There are two categories of databases: 
* Relational databases and ,
* nonrelational databases(NoSQL)

Relational databases have a rigid structure implemented in the form of a schema for the data being stored. 

This approach helps ensure the integrity, consistency, and overall accuracy of the data.

However, the major drawback of relational databases is that they dont scale well as data volumes increase.

In contrast, NoSQL dabatabases don't impose restrictions on the structure of the data being stored, thus allowing for more flexibility, adaptability and scalability.


## Relational Databases

*Relational Databases*, also known as *row-and-column databases*, are the most common type of database in use today. 

Relational Databases are designed to allow the effiecient insertion, updating, and/or deleting of small of vast amounts of structured data. 
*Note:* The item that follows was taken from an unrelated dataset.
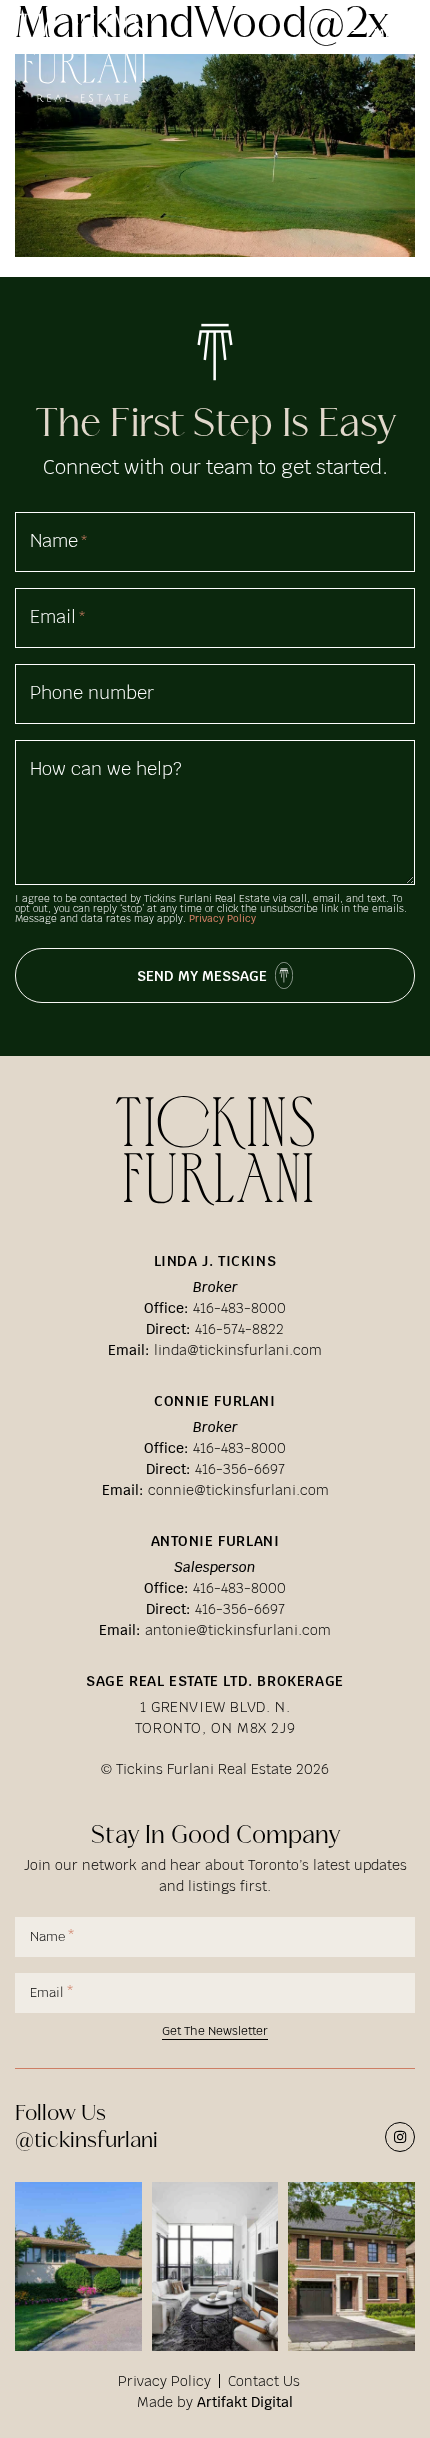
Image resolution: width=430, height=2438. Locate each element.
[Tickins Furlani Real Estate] (82, 46)
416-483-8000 (239, 1308)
In particular, relational databases are well suited for *online transaction processing* (OLTP) applications, which process a high volume os transactions for a large number of users.

Some common relational database systems are:

* MySQL
* MariaDB
* PostgreSQ

## SQL statements

*SQL*, or *Structured Query Language*, is the primary tool for interactiong with a relational database. 

SQL statements are text commands recognized and executed by a database engine like MySQL. 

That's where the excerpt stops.